The work Husks, made from recycled denim, is inspired by cocoons in nature. In this chaotic period, one has a need for intimate space, the need for contemplation in a public space. The object's form is evolving from oversized clothing and has an important relation to the human body, as a kind of protection and third skin. The installation of HUSKS is reminiscent of an ephemeral architecture, like mobile shelters. In a new normal, a modern nomad is surrounded by the familiar picture of his own private shelter, wherever he goes.
In her artistic research, Josipa Štefanec aims to redefine the boundaries of the human body through the form of soft sculpture. The sculptures are made by compiling strips of twill which then generate an organic form. This soft husk/membrane functions as a kind of shelter and safe space that overtakes the human body. The husks simultaneously exist as autonomous volumes occupying space, and expand the boundaries of the body in unexpected ways. The mutated body combines the elements of human, animal and myth, resulting in bulky objects that inhabit the gallery space. All objects have openings that invite the visitors to explore the interior and volume that can be contained by the husk. The sculptures assume several different positions such as sitting, standing or hanging, and each position reveals new dimensions of softness inscribed directly into the material (and the way it is sewn).
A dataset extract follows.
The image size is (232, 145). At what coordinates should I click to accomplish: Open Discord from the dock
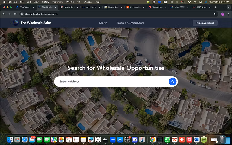135,140
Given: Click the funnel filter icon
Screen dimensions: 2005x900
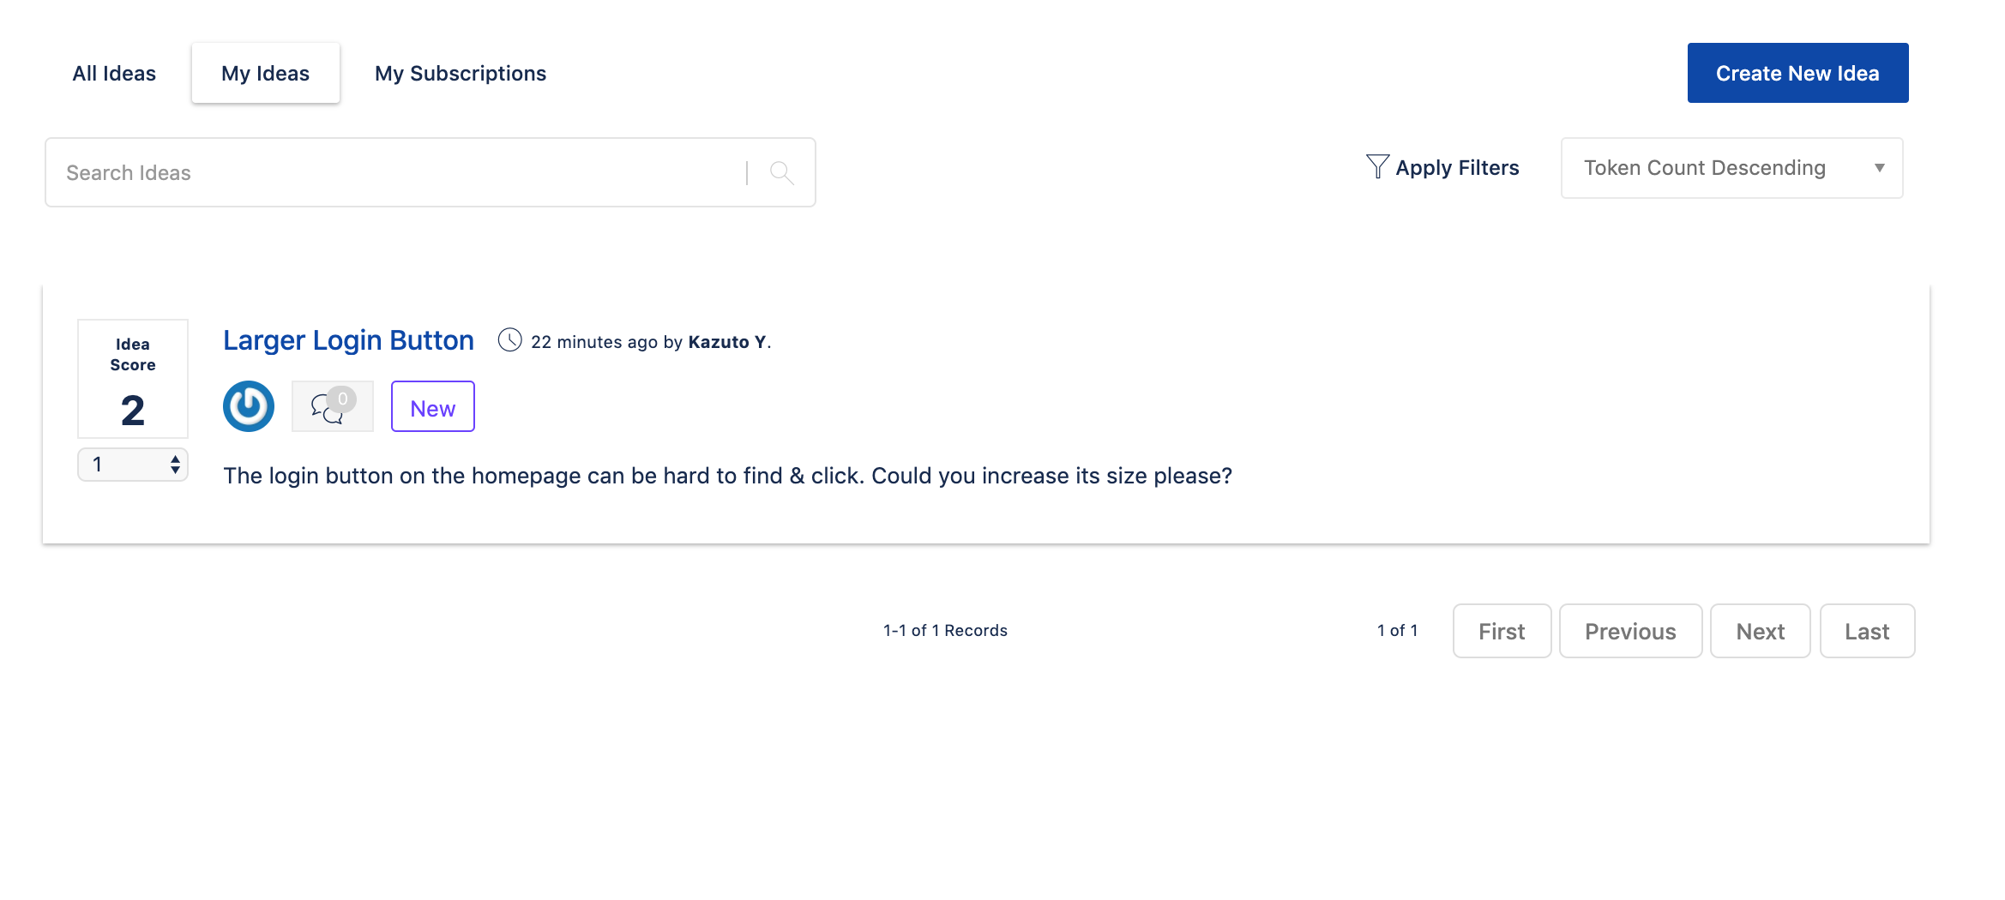Looking at the screenshot, I should (x=1377, y=166).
The husks can also be seen as kind of masks that evoke magical powers, offering the possibility to be transformed by wearing them. Aesthetically, husks as fashion objects build upon the period of the 1980s when explicitly undisciplined bodies that subvert dominant bodily norms infiltrated the fashion system. Such liminal bodies are consciously marked by otherness as a potent field of redefining bodily boundaries. In her book Experimental Fashion: Performance Art, Carnival and Grotesque Body, Francesca Granata discusses bodies in the making discovering their transformative and subversive potential. The husks are precisely such objects, but they are also garments whose softness is tested through spatial and bodily performance. – Lea Vene
Josipa Štefanec was born in Dusseldorf, Germany in 1978. In 2006 she graduated from the Department of Fashion and Design at Faculty of Textile Technology in Zagreb. Two years later she graduated from the Academy of Fine Arts of sculpture (MA) in Zagreb. She is currently working as an Assistant Professor at the Faculty of Textile Technology at University of Zagreb in Croatia.